Dataset entries:

------------------------------------------------------------------------

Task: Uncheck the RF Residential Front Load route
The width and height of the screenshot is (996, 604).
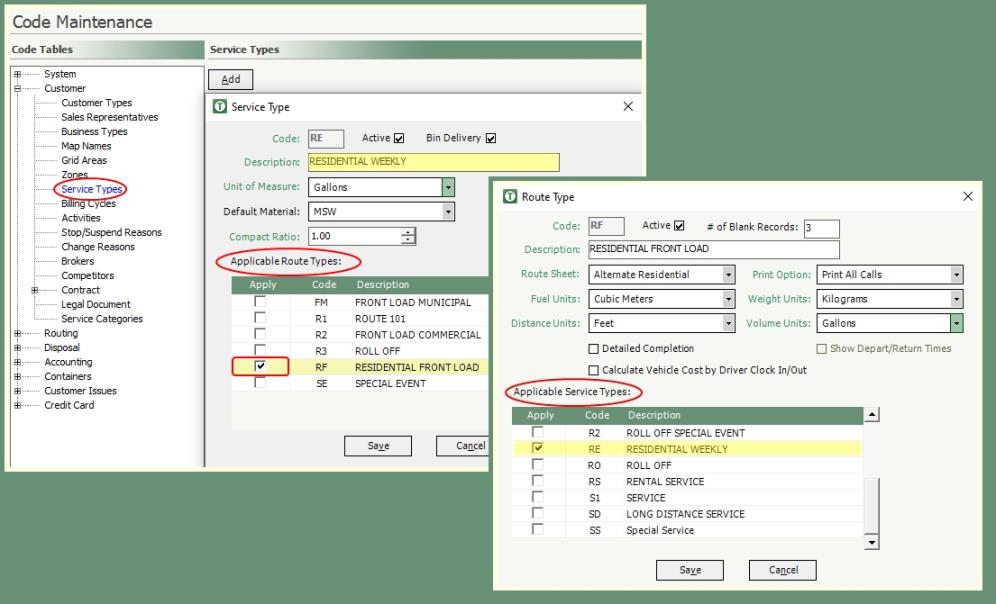Action: pos(260,367)
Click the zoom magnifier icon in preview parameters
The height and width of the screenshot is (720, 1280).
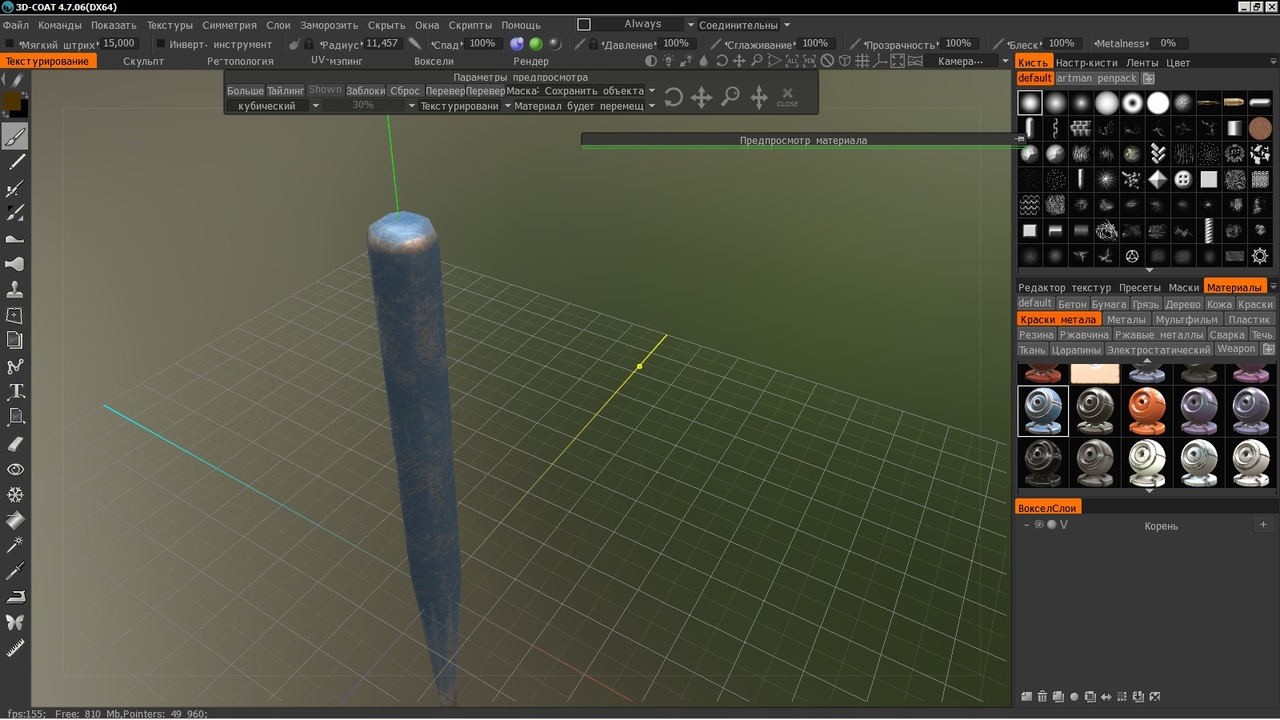[x=731, y=97]
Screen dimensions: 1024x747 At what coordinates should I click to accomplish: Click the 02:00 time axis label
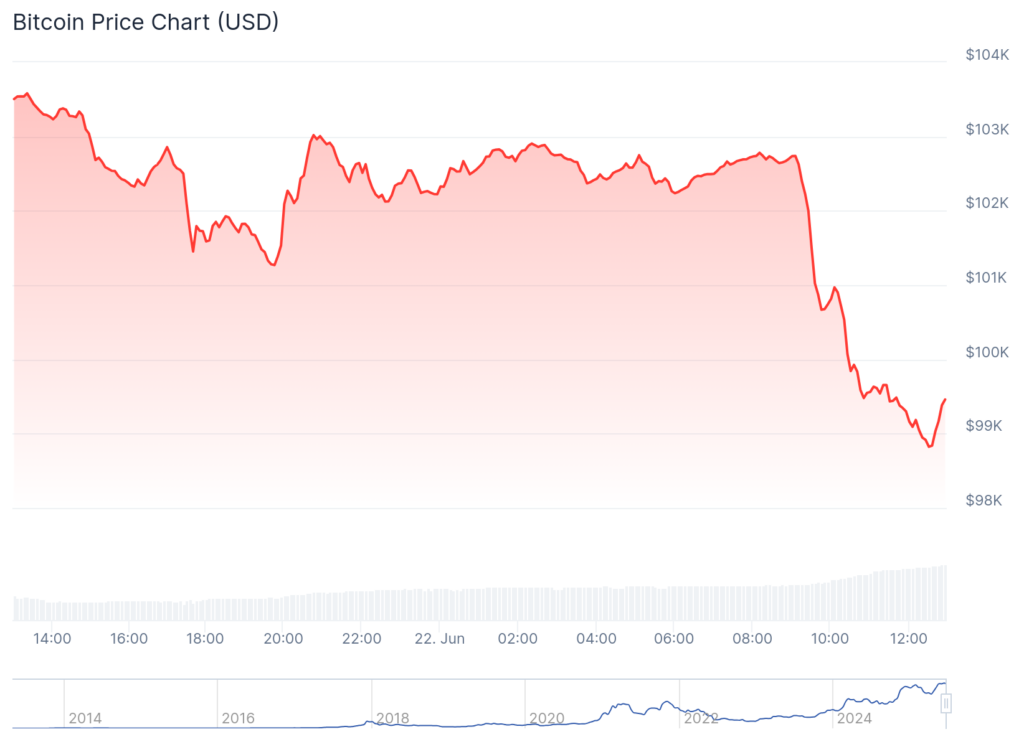[x=518, y=638]
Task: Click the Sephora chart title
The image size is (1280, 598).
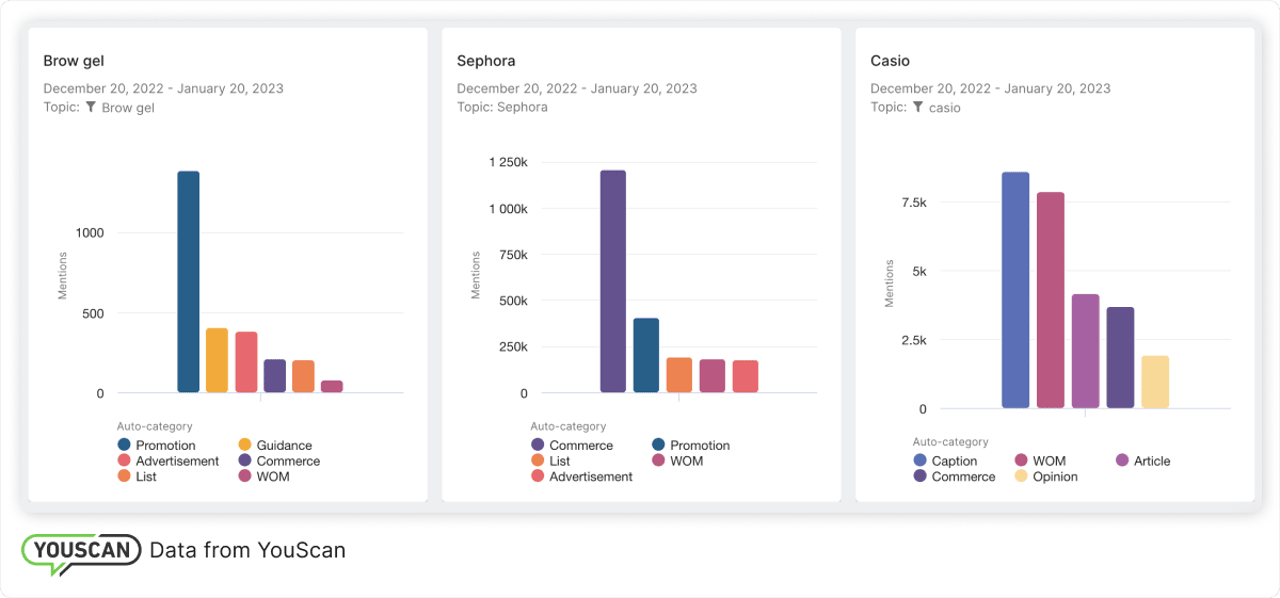Action: click(x=486, y=61)
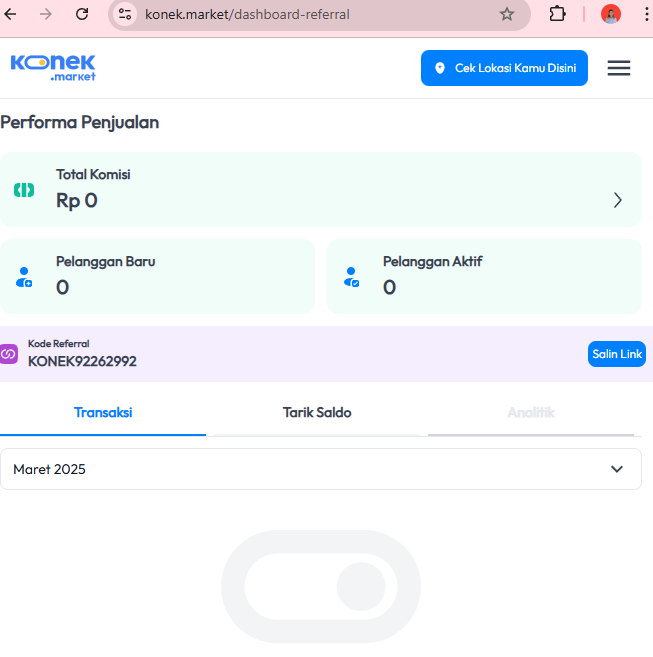Click the Pelanggan Baru user-plus icon
This screenshot has width=653, height=657.
24,277
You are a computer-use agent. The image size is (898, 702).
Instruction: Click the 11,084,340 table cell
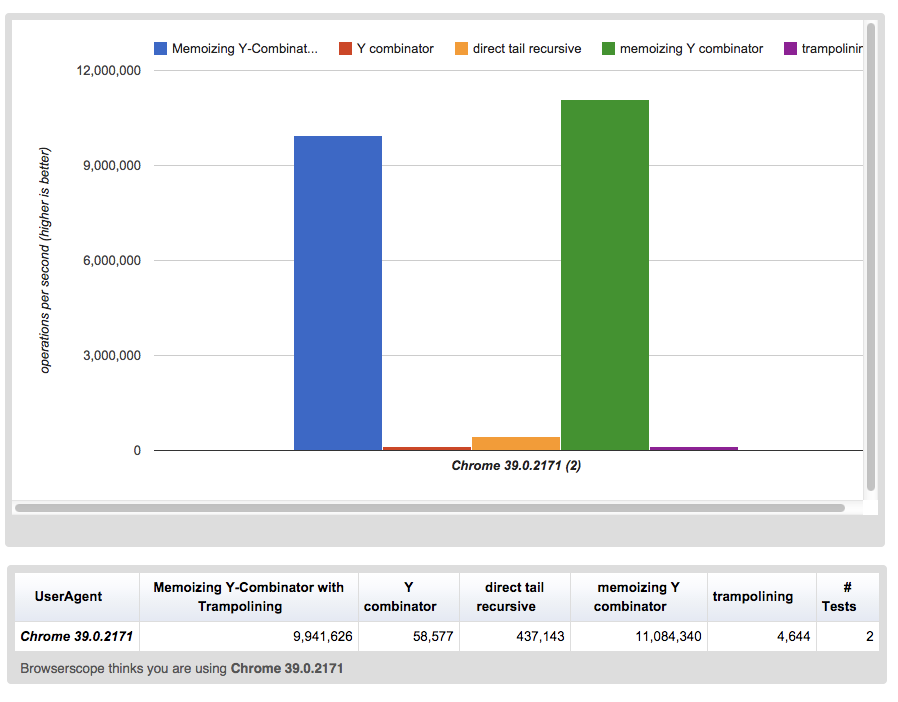tap(639, 636)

------------------------------------------------------------------------

[REQUIREMENT]:
Reproduce the records in full, exactly as they appear, and show none of the pictures.

[TASK SOLUTION]:
Task: Uncheck the RF Residential Front Load route
The width and height of the screenshot is (996, 604).
Action: pos(260,367)
Click the zoom magnifier icon in preview parameters
The height and width of the screenshot is (720, 1280).
[x=731, y=97]
Screen dimensions: 1024x747 At what coordinates should I click to accomplish: Click the 02:00 time axis label
[x=518, y=638]
Task: Click the Sephora chart title
The image size is (1280, 598).
Action: click(x=486, y=61)
Click the Pelanggan Baru user-plus icon
This screenshot has width=653, height=657.
24,277
You are a computer-use agent. The image size is (898, 702).
Instruction: Click the 11,084,340 table cell
tap(639, 636)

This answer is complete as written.